_Problem_: Return every line from the records below that has the word "computer".

------ Material provided ------

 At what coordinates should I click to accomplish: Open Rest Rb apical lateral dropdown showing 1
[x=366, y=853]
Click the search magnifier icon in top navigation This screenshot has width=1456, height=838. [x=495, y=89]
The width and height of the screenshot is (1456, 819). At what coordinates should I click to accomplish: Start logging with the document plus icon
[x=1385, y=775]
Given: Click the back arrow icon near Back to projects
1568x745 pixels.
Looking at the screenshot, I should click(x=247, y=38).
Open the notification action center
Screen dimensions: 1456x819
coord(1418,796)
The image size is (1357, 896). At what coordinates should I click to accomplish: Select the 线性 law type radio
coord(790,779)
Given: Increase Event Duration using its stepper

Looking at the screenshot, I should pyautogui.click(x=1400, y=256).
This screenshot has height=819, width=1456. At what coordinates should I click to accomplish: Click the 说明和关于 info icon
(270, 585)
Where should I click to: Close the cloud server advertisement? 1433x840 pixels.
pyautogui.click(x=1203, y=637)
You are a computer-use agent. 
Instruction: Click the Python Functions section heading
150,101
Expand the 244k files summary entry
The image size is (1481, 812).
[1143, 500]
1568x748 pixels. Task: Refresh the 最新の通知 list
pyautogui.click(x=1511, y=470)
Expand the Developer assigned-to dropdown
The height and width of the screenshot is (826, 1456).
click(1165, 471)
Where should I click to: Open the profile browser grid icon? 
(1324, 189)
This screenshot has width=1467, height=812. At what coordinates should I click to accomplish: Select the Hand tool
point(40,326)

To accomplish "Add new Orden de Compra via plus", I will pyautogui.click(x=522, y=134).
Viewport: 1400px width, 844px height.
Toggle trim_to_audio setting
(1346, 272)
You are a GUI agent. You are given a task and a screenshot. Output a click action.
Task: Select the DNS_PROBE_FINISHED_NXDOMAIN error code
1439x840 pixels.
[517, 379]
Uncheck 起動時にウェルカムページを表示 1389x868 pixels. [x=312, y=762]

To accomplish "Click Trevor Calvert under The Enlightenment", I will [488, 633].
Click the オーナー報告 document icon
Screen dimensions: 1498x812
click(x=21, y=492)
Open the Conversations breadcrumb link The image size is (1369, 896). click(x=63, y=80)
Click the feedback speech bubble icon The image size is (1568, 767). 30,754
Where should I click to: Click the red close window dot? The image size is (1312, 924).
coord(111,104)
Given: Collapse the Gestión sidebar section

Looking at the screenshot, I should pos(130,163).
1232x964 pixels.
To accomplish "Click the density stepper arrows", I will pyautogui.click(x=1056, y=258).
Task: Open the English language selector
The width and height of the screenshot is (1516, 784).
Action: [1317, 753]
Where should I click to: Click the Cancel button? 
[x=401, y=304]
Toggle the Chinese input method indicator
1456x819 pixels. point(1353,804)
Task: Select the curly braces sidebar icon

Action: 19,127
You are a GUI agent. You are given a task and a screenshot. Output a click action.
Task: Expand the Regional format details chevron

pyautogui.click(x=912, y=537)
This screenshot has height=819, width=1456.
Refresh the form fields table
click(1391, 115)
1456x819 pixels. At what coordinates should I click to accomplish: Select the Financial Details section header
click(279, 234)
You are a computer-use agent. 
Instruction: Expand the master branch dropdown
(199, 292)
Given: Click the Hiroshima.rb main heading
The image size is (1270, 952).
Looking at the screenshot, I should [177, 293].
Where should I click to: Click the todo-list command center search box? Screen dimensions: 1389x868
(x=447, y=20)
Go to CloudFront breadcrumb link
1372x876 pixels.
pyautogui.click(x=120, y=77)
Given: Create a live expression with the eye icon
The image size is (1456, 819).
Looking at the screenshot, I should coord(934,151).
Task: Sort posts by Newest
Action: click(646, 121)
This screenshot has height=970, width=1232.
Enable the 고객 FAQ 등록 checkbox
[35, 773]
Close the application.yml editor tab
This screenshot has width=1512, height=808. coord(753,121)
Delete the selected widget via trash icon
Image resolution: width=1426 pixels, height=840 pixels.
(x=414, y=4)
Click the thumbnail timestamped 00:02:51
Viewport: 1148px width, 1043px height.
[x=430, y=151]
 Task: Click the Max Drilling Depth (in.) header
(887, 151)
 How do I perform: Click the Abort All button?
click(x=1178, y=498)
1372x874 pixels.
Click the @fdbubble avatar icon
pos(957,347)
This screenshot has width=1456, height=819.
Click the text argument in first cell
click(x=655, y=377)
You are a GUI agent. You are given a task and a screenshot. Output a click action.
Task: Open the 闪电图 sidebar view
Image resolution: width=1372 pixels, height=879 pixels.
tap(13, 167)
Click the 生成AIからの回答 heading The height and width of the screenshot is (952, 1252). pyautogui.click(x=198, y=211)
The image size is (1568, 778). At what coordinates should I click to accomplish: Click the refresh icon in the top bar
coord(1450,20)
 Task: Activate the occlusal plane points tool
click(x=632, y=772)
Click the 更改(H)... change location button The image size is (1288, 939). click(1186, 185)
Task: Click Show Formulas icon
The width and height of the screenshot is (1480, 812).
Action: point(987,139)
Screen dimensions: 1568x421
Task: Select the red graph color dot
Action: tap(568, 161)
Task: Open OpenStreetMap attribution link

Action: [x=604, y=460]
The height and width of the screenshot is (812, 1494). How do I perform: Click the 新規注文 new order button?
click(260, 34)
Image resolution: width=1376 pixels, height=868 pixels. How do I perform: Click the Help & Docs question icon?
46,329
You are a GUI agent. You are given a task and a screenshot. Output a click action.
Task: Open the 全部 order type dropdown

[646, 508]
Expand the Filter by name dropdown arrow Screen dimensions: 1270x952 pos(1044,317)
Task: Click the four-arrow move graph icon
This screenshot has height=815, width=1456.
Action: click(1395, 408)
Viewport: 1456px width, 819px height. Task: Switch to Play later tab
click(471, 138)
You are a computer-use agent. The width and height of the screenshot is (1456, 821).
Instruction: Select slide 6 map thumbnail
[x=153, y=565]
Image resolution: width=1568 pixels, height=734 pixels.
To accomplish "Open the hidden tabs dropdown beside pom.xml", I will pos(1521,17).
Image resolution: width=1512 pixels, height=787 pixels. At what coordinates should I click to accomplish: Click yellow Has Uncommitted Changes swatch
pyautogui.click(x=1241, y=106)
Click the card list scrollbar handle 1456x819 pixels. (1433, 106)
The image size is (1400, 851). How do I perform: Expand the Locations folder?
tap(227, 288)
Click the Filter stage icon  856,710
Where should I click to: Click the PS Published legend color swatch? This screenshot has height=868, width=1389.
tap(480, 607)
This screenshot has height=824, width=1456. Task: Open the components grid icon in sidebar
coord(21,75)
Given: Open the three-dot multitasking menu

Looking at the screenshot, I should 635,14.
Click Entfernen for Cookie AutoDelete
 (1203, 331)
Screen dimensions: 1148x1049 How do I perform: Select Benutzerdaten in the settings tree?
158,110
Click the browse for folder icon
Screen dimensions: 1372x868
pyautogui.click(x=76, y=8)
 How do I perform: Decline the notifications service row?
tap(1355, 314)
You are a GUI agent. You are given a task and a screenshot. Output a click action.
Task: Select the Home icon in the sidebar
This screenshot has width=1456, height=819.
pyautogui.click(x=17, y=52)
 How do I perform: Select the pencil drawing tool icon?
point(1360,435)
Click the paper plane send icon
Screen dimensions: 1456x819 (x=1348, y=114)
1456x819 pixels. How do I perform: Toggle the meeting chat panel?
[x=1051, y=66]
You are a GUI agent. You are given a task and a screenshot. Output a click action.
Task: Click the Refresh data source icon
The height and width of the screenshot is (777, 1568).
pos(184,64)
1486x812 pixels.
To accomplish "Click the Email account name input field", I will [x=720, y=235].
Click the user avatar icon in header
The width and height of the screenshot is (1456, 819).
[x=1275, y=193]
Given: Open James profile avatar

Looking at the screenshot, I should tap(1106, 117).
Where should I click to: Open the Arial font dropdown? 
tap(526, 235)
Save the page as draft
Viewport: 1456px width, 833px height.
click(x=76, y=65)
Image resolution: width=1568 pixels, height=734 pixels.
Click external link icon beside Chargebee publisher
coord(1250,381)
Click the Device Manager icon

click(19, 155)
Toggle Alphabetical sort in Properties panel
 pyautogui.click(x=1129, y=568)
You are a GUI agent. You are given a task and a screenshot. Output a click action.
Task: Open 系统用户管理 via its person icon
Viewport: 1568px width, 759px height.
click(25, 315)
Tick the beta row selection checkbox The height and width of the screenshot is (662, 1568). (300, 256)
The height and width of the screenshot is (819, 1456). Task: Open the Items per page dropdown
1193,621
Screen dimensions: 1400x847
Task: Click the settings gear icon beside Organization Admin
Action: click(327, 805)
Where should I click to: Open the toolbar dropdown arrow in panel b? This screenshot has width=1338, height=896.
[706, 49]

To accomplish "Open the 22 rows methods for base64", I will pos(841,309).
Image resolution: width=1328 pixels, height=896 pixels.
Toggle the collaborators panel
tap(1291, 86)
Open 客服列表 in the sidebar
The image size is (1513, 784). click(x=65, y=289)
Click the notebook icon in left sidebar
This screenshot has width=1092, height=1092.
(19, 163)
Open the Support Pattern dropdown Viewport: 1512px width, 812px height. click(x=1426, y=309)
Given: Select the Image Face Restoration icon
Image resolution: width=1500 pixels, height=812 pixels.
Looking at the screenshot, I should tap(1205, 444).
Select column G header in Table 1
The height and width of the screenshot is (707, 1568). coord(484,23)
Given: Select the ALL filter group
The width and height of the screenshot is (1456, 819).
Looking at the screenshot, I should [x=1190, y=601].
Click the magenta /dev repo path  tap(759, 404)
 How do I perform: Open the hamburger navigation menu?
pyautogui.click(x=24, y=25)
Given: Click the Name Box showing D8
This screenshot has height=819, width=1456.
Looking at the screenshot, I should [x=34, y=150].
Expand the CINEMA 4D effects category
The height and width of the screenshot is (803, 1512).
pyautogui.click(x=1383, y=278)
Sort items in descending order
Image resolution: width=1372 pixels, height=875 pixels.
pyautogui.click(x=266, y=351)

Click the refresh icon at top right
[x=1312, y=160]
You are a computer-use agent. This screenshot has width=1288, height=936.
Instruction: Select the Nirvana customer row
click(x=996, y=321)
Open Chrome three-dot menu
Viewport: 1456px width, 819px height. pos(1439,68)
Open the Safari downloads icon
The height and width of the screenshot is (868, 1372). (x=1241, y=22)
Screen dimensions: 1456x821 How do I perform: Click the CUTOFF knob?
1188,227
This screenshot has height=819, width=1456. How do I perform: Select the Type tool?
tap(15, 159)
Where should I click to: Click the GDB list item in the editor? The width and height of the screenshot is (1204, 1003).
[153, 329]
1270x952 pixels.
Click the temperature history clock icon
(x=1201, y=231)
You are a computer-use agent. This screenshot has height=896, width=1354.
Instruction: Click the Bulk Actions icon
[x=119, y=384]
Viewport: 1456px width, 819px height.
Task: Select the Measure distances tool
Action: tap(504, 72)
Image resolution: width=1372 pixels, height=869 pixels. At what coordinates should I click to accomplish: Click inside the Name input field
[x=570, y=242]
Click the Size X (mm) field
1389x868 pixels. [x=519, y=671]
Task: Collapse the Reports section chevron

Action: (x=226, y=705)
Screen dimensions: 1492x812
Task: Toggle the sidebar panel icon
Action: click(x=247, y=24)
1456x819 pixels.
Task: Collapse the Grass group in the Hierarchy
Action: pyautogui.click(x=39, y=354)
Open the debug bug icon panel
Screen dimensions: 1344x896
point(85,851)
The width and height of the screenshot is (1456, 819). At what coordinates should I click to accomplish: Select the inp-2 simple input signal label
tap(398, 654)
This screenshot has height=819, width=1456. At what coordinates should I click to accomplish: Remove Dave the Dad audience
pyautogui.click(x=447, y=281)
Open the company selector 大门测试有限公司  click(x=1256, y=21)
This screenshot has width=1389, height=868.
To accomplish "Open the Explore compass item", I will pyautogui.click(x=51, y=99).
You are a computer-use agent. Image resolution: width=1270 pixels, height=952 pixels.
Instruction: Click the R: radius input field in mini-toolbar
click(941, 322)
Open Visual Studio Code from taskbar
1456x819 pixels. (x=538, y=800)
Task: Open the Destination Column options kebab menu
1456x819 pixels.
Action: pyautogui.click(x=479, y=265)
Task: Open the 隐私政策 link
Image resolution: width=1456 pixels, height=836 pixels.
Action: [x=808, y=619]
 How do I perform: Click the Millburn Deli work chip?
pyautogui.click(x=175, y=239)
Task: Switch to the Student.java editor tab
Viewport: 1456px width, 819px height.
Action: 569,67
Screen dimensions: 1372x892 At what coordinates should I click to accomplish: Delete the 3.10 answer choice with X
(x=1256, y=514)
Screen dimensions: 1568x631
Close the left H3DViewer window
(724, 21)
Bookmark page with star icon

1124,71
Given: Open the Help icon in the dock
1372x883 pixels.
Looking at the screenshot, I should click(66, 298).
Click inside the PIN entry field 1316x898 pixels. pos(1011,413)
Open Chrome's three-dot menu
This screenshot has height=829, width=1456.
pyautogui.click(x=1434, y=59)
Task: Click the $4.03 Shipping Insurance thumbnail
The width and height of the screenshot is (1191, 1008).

------

_Written reply_:
You are a computer-use agent. 
You are a computer-use agent. 
You are a computer-use agent. The width and height of the screenshot is (1456, 821).
You are a computer-use agent. This screenshot has width=1288, height=936.
You are a computer-use agent. This screenshot has height=896, width=1354.
You are a computer-use agent. Image resolution: width=1270 pixels, height=952 pixels.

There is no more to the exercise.